La Laguna (also known until recently as Tajuya de abajo or La Laguna de Tajuya) is a town and neighbourhood of Los Llanos de Aridane, in La Palma, Canary Islands, Spain. It was significantly affected by a lava flow from the 2021 Cumbre Vieja volcanic eruption, which destroyed hundreds of houses in the town.

History  
The town was also known as "Tajuya de abajo" or "La Laguna de Tajuya", with historical references going back to the 17th century.

Description 
The town center is marked by the "Venta de Doña Rosario", a canopy named after a pond that formed nearby when it rained.
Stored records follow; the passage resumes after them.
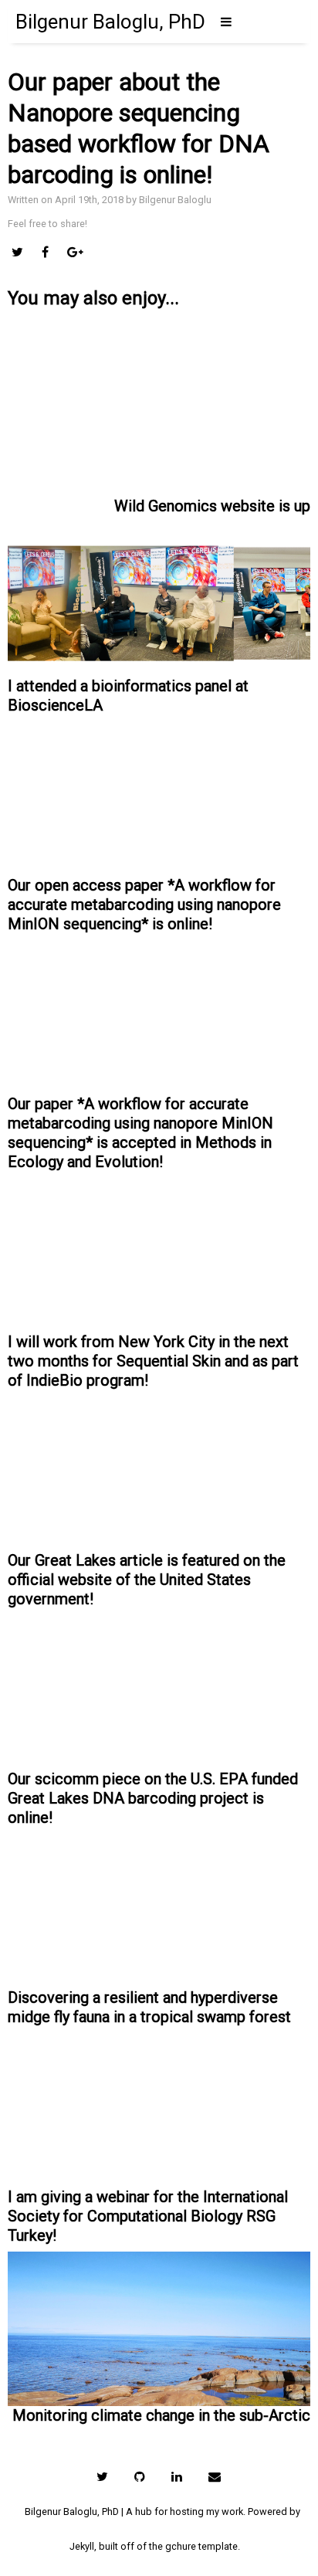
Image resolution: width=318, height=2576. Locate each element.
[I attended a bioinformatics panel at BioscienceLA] (159, 596)
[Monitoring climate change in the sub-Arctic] (159, 2306)
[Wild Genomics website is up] (159, 419)
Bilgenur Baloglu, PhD (110, 21)
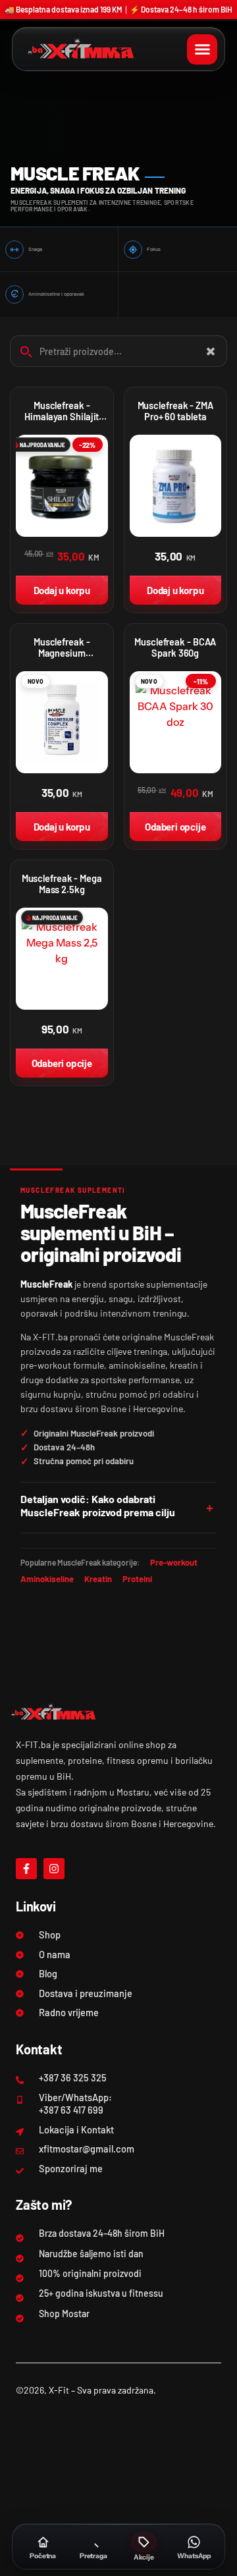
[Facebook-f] (26, 1868)
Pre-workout (174, 1562)
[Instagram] (54, 1868)
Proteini (137, 1579)
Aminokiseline (47, 1579)
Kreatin (98, 1579)
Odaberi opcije (175, 827)
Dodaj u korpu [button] (62, 590)
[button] (202, 49)
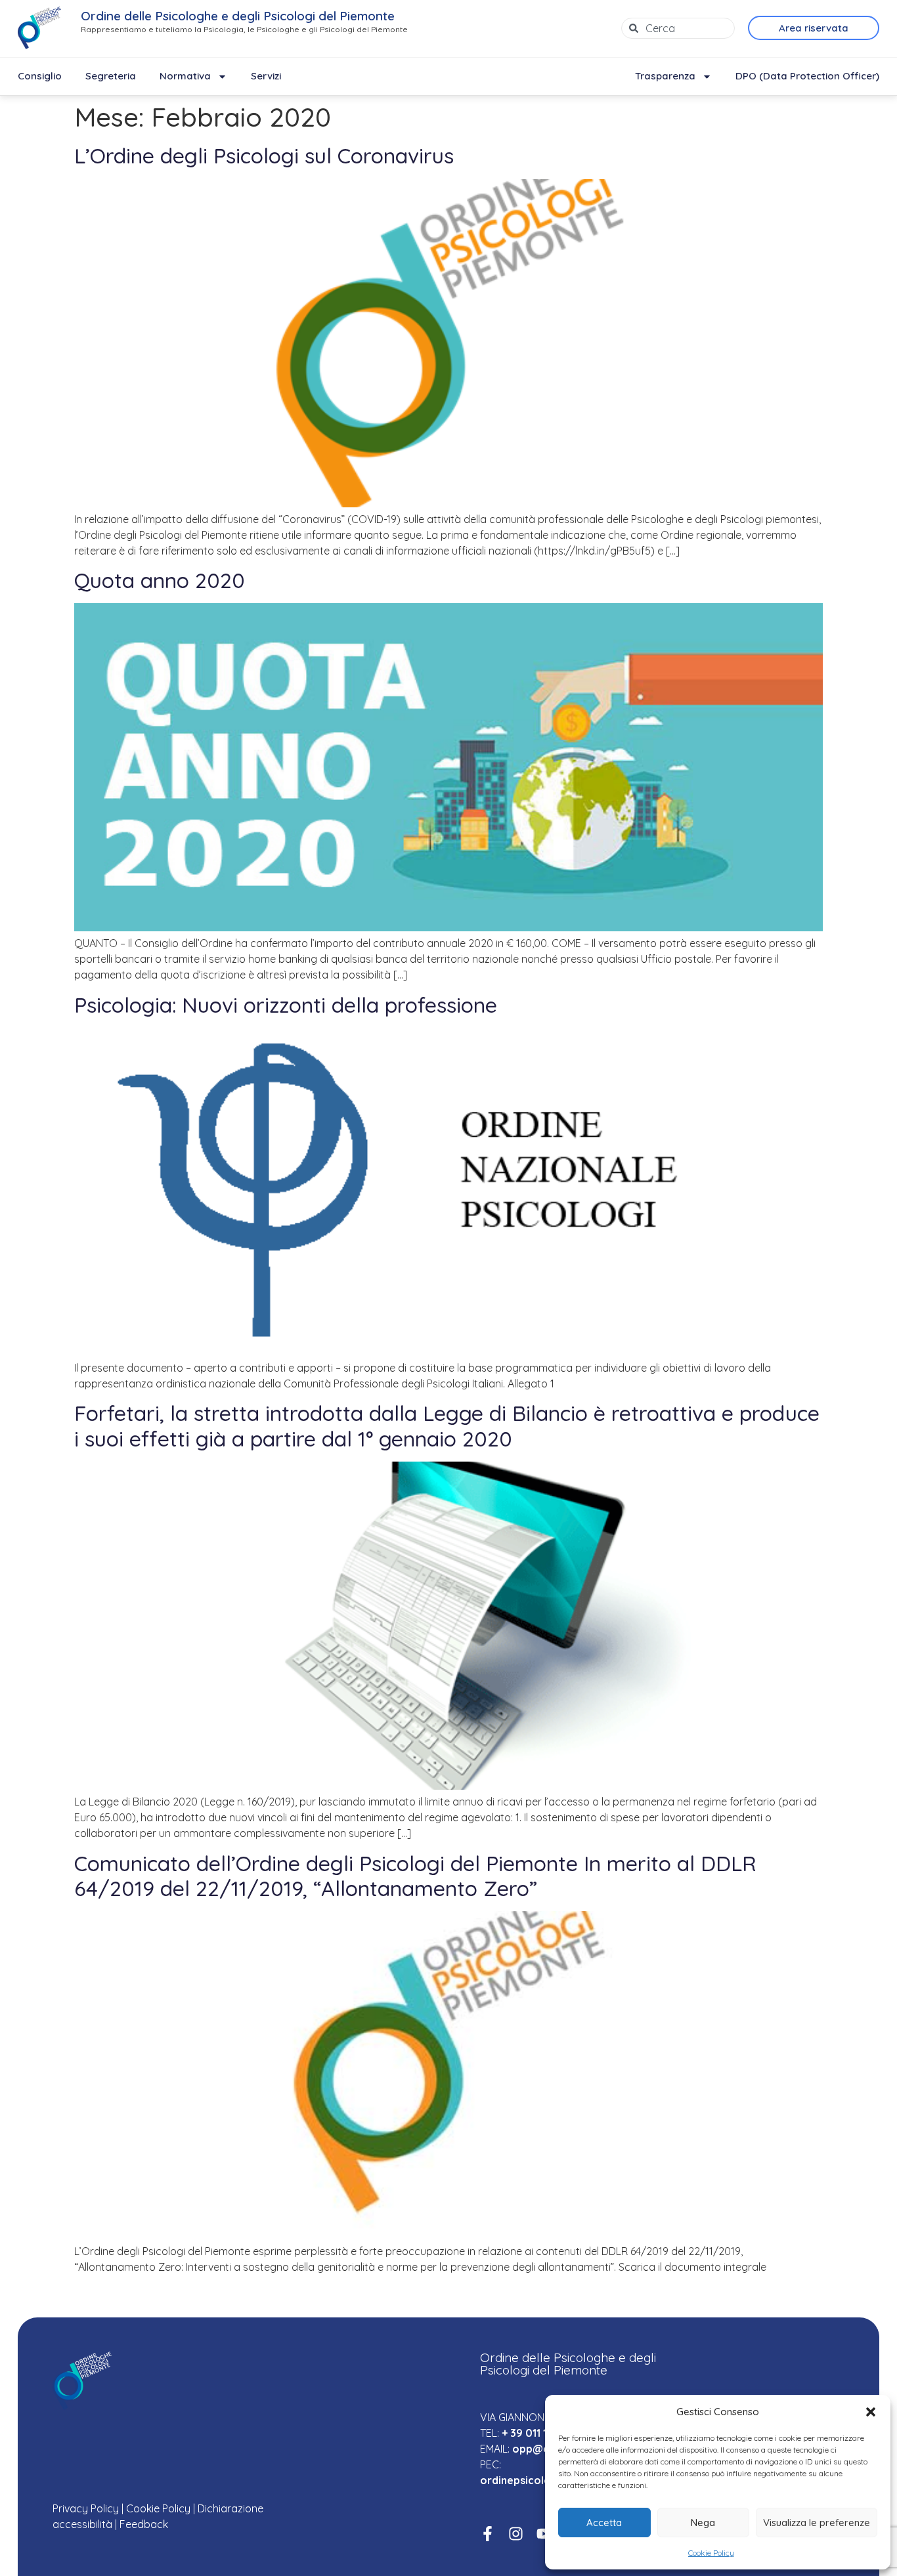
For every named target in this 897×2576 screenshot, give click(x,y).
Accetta (604, 2522)
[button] (870, 2411)
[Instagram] (515, 2533)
The neighbourhood does not have many historic buildings; it is known more for the local agriculture, which has changed over the years from sugarcane, to tomato, to banana and avocado, with many small plots owned by locals.
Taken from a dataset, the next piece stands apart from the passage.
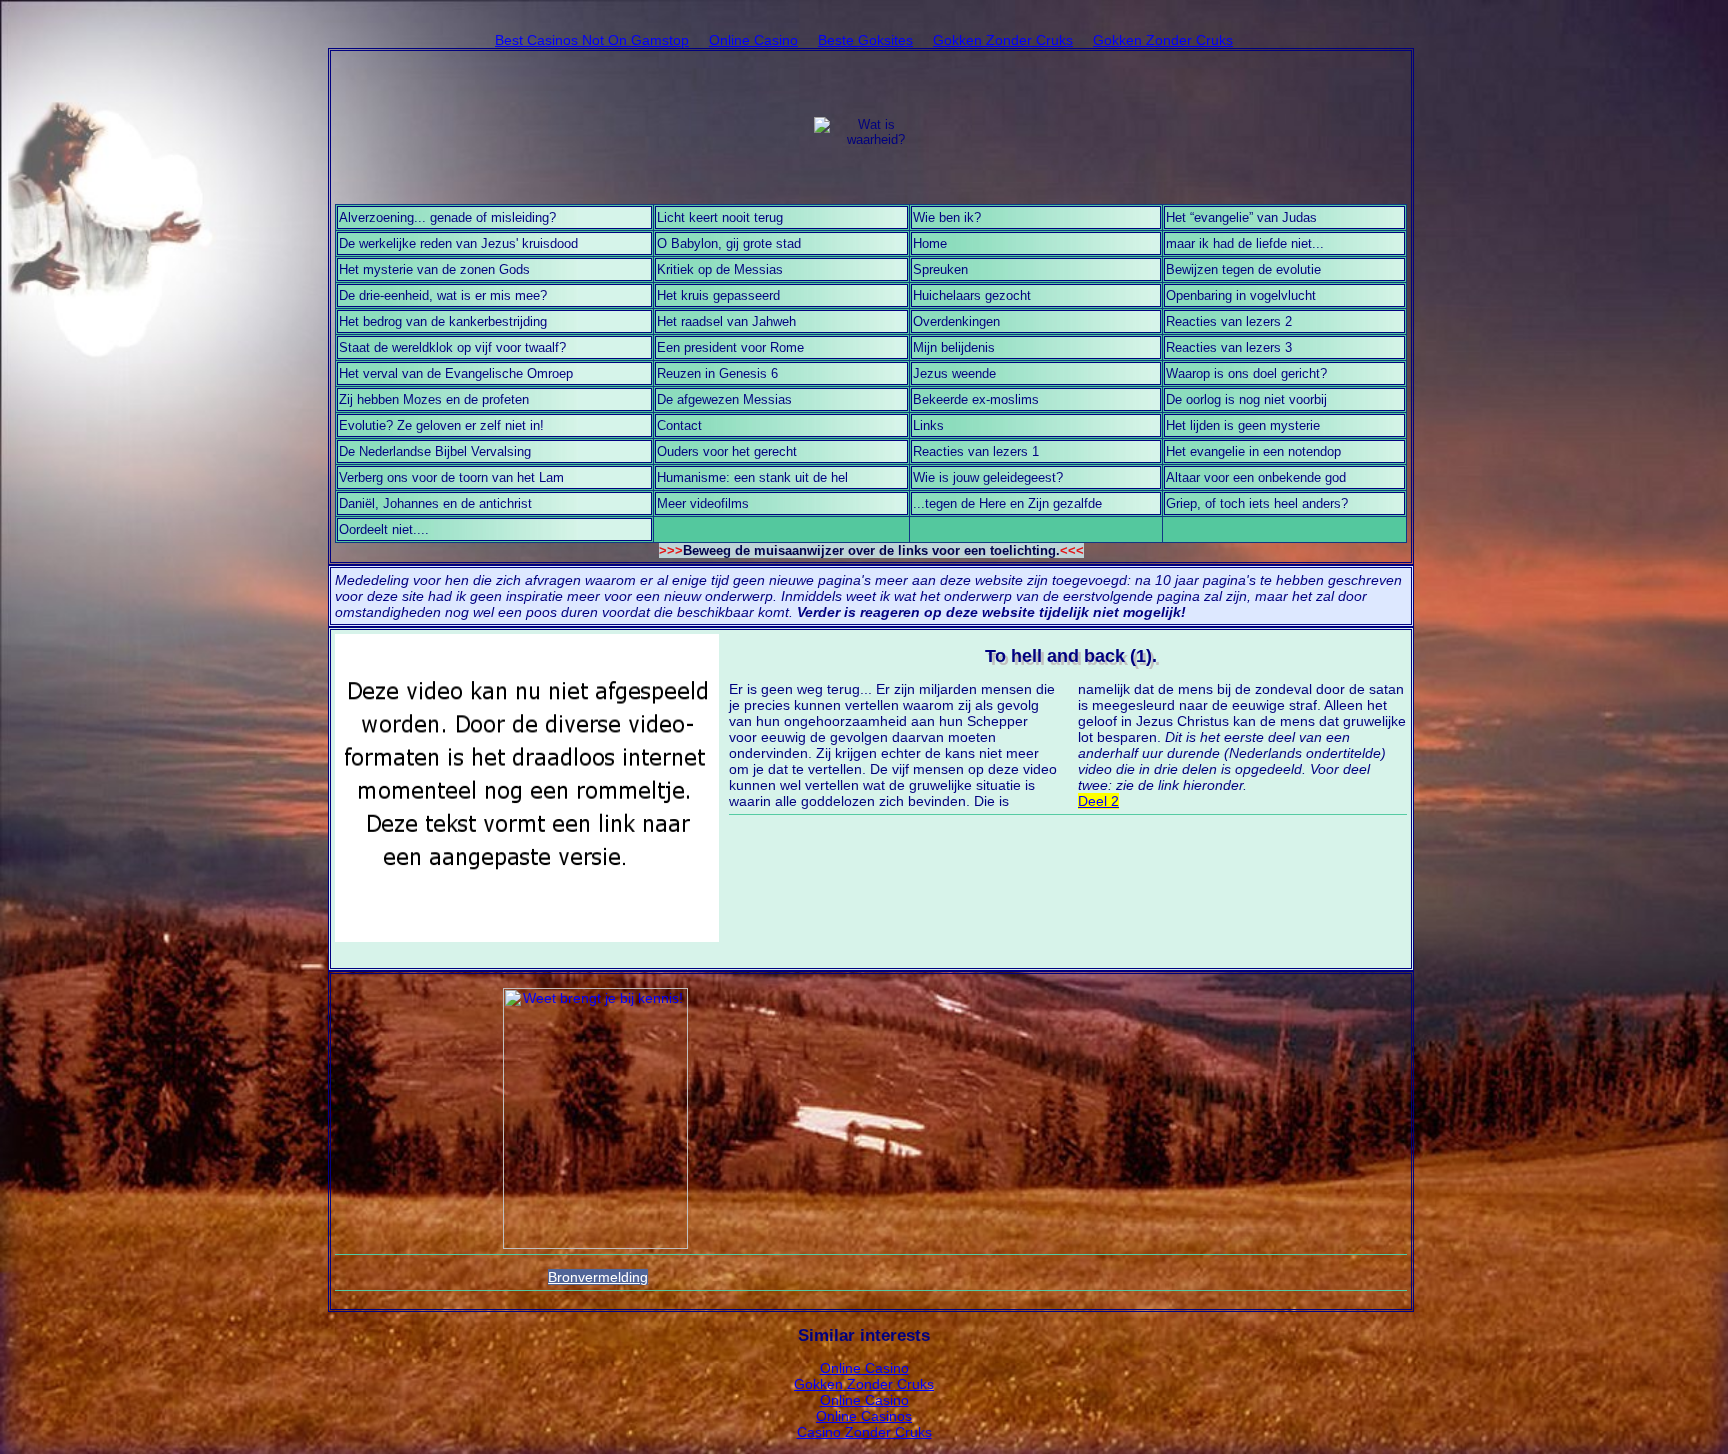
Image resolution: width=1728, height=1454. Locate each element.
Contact (679, 425)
It has a parish church dedicated to San Isidro, construction of which started in June 1966, funded by local donations, and significant contributions from local women.
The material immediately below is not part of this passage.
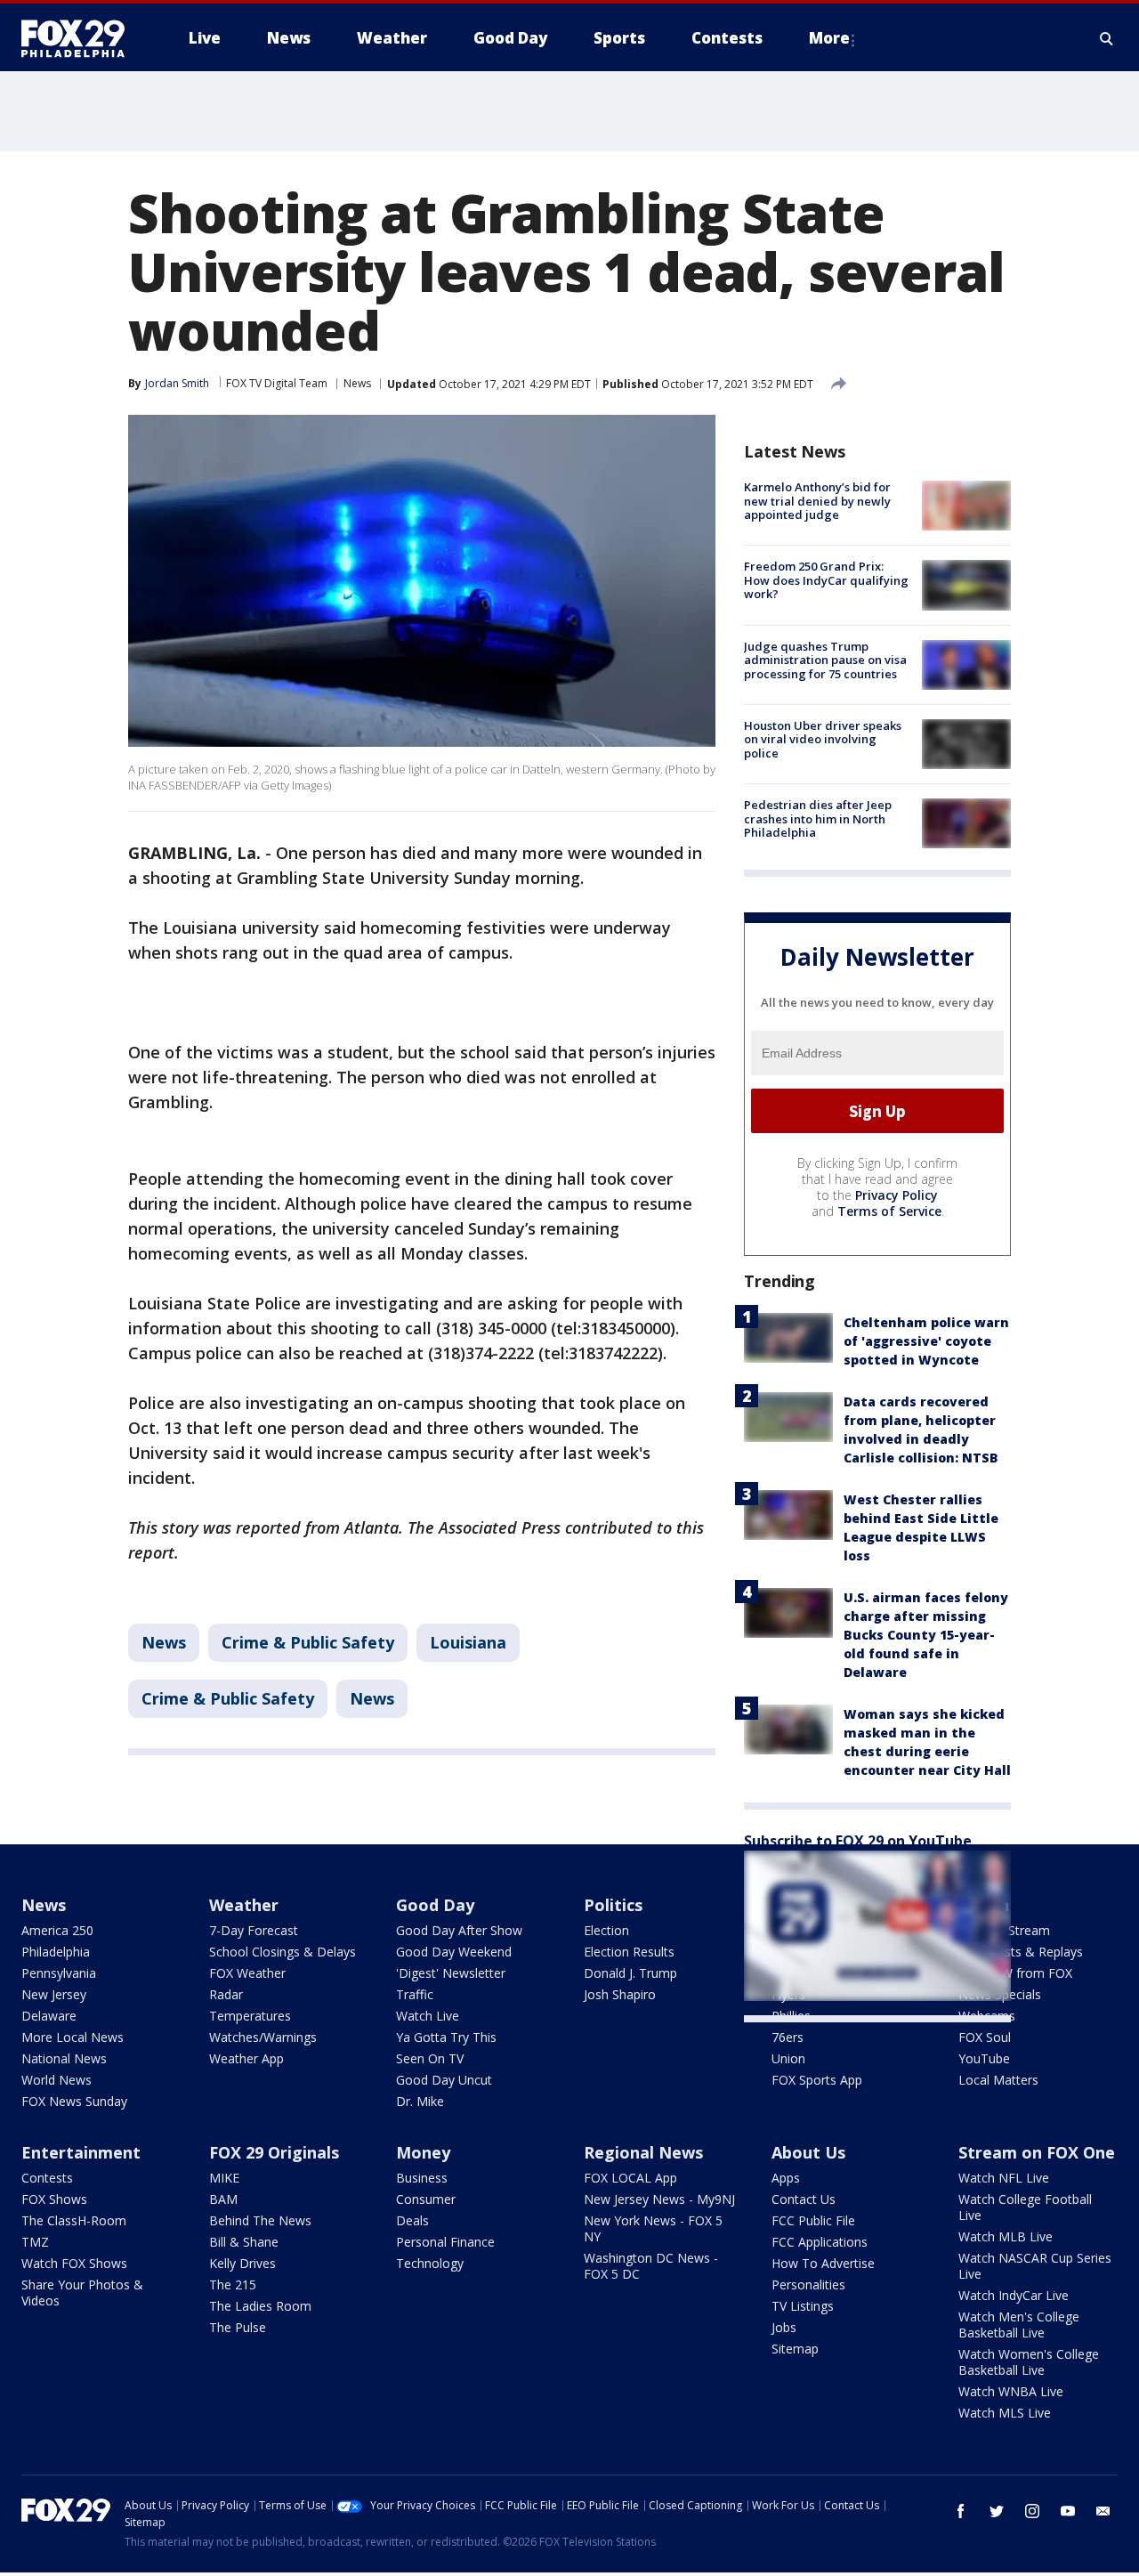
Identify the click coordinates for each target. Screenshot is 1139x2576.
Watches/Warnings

As of 2020, it had 1645 inhabitants.

Culture 
It has been described as one of the more traditional Los Llanos neighbourhoods. It holds a festival in May called "La Patrona chica", a prelude to Our Lady of Los Remedios festivities in Los Llanos. It had a school since 1875. It was the location of the founding of the Velia Cultural Society in 1932.

Volcanic eruption 
The town was affected by the 2021 Cumbre Vieja volcanic eruption, with the town's football field, as well as a nearby supermarket and other buildings, consumed by lava on the 14th October 2021. The town had been partially evacuated a few days earlier, which was followed by a complete evacuation of the town. A filling station, followed by the school, and hundreds of houses in the town were destroyed by the lava flow shortly afterwards.